Compass closed Tuesday at $27.50 a share.
Mr. Brock had previously made public an offer of $30.70 that Charlotte, N.C.-based First Union Corp. presented to Compass' board last October. The board's failure to consider the First Union offer prompted Mr. Brock to try to gain control of the board through a proxy battle.
Mr. Brock and his group claim voting control of 8.5% of Compass' shares.
In a telephone interview Tuesday, Mr. Brock said he sent out the fight letter and preliminary proxy so that he could begin calling Compass shareholders to enlist their support. Until the Compass board designates a date for its next annual meeting, SEC rules prohibit Mr. Brock from sending out a definitive proxy statement.
The Compass board was scheduled to meet late Wednesday.
Mr. Brock said he planned to push, during that meeting, for the appointment of "an independent fiduciary" to count the ballots in the upcoming election. He said he is particularly concerned about the privacy rights of Compass employees, who control 7.2% of the shares through their Employee Stock Ownership Plan.
A Compass spokesperson said Tuesday that the bank has already agreed to appoint such a fiduciary.
Meanwhile, Compass stock has been trading slightly higher in the wake of an American Banker report last Thursday that Compass management had held "exploratory discussions" with one of the other major Alabama banks about an in-market merger.

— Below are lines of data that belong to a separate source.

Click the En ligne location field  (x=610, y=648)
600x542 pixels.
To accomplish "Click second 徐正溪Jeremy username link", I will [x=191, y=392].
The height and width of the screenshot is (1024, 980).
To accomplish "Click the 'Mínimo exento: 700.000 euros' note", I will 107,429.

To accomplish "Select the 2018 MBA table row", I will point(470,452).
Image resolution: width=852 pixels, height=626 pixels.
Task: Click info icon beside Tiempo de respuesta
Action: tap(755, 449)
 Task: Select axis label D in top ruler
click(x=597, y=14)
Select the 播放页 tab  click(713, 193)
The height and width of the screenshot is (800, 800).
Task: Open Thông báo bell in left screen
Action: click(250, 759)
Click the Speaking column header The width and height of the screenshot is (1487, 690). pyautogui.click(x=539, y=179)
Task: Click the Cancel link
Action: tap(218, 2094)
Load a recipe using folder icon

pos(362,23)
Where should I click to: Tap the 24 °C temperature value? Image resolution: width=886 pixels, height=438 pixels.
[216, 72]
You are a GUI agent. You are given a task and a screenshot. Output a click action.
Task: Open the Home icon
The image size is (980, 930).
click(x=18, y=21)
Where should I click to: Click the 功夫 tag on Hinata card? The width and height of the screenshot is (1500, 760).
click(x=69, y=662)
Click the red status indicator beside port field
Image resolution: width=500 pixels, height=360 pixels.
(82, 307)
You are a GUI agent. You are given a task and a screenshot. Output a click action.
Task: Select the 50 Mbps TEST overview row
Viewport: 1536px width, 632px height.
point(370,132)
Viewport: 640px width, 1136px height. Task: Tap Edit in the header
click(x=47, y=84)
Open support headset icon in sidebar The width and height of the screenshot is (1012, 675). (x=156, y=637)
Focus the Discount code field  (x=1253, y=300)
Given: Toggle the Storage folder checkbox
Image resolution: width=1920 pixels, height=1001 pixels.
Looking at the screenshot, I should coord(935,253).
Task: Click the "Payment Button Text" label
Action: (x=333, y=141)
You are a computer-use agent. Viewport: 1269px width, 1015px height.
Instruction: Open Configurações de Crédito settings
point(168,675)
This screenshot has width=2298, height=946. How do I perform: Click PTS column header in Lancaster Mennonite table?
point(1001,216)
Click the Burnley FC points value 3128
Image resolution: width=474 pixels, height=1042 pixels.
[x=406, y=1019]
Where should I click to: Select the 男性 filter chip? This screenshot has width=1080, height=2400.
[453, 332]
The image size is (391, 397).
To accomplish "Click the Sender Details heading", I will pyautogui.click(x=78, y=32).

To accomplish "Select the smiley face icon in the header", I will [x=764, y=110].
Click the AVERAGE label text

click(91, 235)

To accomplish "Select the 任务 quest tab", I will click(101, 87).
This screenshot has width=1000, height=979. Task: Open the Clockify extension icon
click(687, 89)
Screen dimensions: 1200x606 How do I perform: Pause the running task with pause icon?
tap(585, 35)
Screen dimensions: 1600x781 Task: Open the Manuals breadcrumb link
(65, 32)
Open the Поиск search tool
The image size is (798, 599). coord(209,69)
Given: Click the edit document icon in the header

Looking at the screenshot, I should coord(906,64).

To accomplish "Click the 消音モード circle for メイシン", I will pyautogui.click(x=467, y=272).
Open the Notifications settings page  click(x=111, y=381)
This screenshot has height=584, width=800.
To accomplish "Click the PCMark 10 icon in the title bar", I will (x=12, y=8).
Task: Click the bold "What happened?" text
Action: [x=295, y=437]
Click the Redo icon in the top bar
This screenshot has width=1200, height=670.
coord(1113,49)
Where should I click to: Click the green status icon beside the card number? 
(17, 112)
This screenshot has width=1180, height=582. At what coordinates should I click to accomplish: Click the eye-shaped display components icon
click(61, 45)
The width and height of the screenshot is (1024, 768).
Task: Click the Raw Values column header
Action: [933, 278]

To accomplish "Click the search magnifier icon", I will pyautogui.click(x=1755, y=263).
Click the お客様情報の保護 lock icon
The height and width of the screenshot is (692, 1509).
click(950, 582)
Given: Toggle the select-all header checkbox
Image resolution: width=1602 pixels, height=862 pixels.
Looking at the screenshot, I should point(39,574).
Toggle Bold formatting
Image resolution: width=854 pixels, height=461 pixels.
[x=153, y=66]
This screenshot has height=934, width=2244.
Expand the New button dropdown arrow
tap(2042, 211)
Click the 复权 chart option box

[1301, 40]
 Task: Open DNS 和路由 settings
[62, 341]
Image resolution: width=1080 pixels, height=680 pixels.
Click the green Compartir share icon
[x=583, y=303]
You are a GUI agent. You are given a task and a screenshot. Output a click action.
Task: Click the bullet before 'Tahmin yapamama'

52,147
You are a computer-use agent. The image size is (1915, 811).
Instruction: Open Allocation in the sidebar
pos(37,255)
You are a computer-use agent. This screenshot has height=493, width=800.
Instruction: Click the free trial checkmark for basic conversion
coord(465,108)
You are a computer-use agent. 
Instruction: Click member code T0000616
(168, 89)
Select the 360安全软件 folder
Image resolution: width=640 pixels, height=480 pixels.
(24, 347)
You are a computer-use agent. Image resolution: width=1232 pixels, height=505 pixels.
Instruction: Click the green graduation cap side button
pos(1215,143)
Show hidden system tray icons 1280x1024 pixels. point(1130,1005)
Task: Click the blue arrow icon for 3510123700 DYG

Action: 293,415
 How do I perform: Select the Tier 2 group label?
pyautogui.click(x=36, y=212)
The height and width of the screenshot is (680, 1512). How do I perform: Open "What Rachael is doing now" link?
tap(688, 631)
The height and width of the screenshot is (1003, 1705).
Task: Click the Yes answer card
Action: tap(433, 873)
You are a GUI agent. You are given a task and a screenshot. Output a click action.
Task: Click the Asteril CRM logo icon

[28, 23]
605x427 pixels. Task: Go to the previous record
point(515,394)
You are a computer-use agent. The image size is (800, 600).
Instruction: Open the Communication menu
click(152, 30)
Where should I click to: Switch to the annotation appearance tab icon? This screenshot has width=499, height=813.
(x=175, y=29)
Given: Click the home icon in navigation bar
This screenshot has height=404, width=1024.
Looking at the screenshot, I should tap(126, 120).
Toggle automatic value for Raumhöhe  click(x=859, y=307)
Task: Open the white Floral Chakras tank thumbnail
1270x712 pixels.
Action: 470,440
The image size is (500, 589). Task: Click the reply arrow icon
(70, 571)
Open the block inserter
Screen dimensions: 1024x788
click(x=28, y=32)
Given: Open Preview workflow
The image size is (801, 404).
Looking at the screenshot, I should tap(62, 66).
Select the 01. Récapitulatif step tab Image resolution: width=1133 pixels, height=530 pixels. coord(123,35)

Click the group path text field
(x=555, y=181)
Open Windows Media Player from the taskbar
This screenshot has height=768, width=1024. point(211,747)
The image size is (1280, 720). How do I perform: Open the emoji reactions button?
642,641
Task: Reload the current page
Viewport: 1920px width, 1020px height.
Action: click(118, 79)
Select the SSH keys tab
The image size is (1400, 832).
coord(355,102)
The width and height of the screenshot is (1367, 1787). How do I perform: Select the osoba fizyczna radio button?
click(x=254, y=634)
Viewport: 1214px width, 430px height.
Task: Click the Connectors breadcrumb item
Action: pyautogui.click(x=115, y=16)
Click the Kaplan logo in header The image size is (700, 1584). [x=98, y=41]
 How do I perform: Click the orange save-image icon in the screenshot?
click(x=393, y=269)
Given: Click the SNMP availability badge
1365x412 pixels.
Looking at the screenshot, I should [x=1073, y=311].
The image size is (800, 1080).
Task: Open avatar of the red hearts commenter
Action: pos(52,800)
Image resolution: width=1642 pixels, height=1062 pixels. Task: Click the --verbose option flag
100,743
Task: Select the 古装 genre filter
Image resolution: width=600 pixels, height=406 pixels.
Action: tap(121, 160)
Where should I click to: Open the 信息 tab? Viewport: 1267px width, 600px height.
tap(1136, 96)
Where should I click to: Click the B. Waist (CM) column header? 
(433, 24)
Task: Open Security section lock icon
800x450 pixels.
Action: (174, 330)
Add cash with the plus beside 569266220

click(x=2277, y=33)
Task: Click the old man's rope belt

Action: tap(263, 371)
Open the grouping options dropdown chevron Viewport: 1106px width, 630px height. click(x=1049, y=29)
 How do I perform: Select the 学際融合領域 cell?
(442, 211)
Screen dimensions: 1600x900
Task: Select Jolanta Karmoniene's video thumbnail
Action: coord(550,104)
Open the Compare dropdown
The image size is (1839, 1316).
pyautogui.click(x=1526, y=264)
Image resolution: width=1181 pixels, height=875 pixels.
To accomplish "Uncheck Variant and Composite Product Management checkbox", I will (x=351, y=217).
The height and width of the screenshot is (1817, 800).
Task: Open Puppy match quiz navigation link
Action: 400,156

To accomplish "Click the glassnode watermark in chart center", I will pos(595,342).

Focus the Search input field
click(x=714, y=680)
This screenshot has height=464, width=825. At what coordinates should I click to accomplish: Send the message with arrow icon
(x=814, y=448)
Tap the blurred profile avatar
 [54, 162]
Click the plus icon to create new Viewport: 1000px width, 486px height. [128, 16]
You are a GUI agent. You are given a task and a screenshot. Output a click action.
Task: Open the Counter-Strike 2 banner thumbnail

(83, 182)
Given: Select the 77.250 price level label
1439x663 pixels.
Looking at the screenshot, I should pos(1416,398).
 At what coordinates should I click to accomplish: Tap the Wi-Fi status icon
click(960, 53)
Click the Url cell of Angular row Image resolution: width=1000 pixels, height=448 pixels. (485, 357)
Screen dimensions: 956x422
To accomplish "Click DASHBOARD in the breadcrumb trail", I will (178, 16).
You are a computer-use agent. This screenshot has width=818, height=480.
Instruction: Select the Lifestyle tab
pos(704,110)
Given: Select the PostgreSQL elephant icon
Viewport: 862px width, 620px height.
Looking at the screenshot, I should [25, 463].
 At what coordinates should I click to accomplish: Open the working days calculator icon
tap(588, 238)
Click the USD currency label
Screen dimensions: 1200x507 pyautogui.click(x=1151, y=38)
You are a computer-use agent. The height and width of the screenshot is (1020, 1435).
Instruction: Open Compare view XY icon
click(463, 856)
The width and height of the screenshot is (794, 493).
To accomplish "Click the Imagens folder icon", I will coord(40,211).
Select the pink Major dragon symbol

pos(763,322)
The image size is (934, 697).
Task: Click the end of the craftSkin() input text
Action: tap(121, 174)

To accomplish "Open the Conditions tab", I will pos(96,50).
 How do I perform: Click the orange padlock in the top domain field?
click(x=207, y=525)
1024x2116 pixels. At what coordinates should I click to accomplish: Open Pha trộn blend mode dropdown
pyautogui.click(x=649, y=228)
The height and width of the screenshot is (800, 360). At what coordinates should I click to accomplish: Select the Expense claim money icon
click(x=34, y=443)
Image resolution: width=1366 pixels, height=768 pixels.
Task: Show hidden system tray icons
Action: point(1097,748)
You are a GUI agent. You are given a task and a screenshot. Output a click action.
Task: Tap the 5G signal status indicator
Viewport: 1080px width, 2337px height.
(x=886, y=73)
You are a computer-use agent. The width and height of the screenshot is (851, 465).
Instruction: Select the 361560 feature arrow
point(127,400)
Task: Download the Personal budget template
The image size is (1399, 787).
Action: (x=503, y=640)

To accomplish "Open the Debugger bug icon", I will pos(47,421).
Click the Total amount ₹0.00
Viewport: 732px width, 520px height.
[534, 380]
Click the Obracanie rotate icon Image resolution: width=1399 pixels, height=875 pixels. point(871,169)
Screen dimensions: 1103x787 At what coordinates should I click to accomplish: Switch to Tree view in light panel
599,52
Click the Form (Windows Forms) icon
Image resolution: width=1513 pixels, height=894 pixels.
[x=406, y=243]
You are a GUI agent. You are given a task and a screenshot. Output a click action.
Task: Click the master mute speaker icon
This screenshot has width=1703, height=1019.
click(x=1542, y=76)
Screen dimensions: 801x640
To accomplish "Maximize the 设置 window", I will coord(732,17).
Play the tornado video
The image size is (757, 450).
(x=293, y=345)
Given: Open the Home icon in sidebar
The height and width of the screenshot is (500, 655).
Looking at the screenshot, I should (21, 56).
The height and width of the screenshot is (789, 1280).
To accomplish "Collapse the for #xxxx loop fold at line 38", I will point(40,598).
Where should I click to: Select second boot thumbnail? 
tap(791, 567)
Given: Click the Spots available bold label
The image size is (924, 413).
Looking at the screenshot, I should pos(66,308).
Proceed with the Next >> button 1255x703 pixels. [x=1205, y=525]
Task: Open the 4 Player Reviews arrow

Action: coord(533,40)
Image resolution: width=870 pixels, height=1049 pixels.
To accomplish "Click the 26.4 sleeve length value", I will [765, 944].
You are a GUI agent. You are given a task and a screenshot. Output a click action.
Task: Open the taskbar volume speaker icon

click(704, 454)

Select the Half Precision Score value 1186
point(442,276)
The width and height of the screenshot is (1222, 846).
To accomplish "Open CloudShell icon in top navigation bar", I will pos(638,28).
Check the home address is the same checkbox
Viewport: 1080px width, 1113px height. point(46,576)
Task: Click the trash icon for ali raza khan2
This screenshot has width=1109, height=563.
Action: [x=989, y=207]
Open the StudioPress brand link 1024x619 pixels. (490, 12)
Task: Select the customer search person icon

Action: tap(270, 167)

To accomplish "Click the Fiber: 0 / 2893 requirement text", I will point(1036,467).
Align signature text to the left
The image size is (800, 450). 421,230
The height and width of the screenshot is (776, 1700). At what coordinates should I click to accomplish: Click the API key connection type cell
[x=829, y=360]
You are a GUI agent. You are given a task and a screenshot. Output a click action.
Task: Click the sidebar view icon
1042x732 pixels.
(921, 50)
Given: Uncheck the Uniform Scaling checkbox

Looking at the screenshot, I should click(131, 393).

The report did not specify the other bank. But American Banker has subsequently learned that it was Regions, which has $12.8 billion of assets. Sources close to the situation said Regions and Compass, which has $9.1 billion of assets, discussed a possible deal late last year when it became clear Mr. Brock was trying to sell the company.
The sources said Regions, not wishing to get entangled in a public dispute, broke off the talks when Mr. Brock announced his proxy challenge Jan. 27.
Regions declined to comment.
Compass issued a statement Tuesday saying there were no "ongoing talks with any company" about an in-market merger. But the bank added that its recently concluded strategic review had looked at all options, "including sale of the bank, a merger of equals," or remaining independent.